やること: 下の抜粋から、「3月31日、都内ホテルにてチ」で始まり「ビューの全容をお届けします。」で終わる部分を、両端の言葉も入れて一字も変えずに書き出してください。

抜粋:
卒業どころか、30代、40代になっても映画に心が踊ります。だから言いたいことの言える本まで作ってしまいました。
普通の女たちの声がたくさん。これからも地道な活動を続けていきたいと思っています。どうぞよろしく。

『キッチン ~3人のレシピ~』
ホン・ジヨン監督インタビュー

ホン・ジヨン監督

『キッチン ~3人のレシピ~』は、当初、2009年5月30日に公開予定でしたが、本作品の主演俳優であるチュ・ジフンが5月中旬に麻薬管理法違反容疑で逮捕されたことにより、公開が延期されていました。この度、執行猶予付き判決が出され、既に本人が十分に社会的制裁を受けていることを反映した判決であることなどを考慮して、日本での公開がようやく実現することになりました。

3月31日、都内ホテルにてチュ・ジフンと監督を招いて『キッチン ~3人のレシピ~』の来日記者会見が行われましたが、会見の前に監督にインタビューの時間をいただきました。シネマジャーナル76号に監督インタビューの抜粋を掲載しましたが、この度、ようやく一般公開されるのを機に、インタビューの全容をお届けします。

データ一覧:
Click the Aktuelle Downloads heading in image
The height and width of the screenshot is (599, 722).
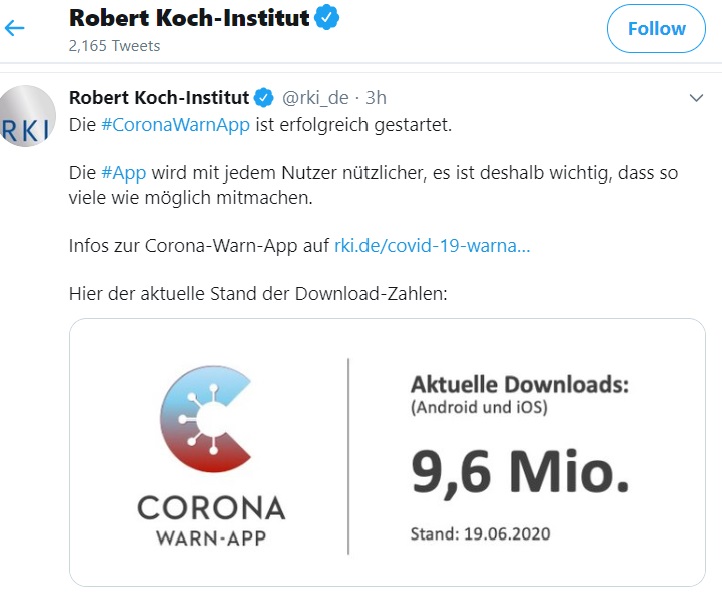pyautogui.click(x=520, y=384)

回答:
3月31日、都内ホテルにてチュ・ジフンと監督を招いて『キッチン ~3人のレシピ~』の来日記者会見が行われましたが、会見の前に監督にインタビューの時間をいただきました。シネマジャーナル76号に監督インタビューの抜粋を掲載しましたが、この度、ようやく一般公開されるのを機に、インタビューの全容をお届けします。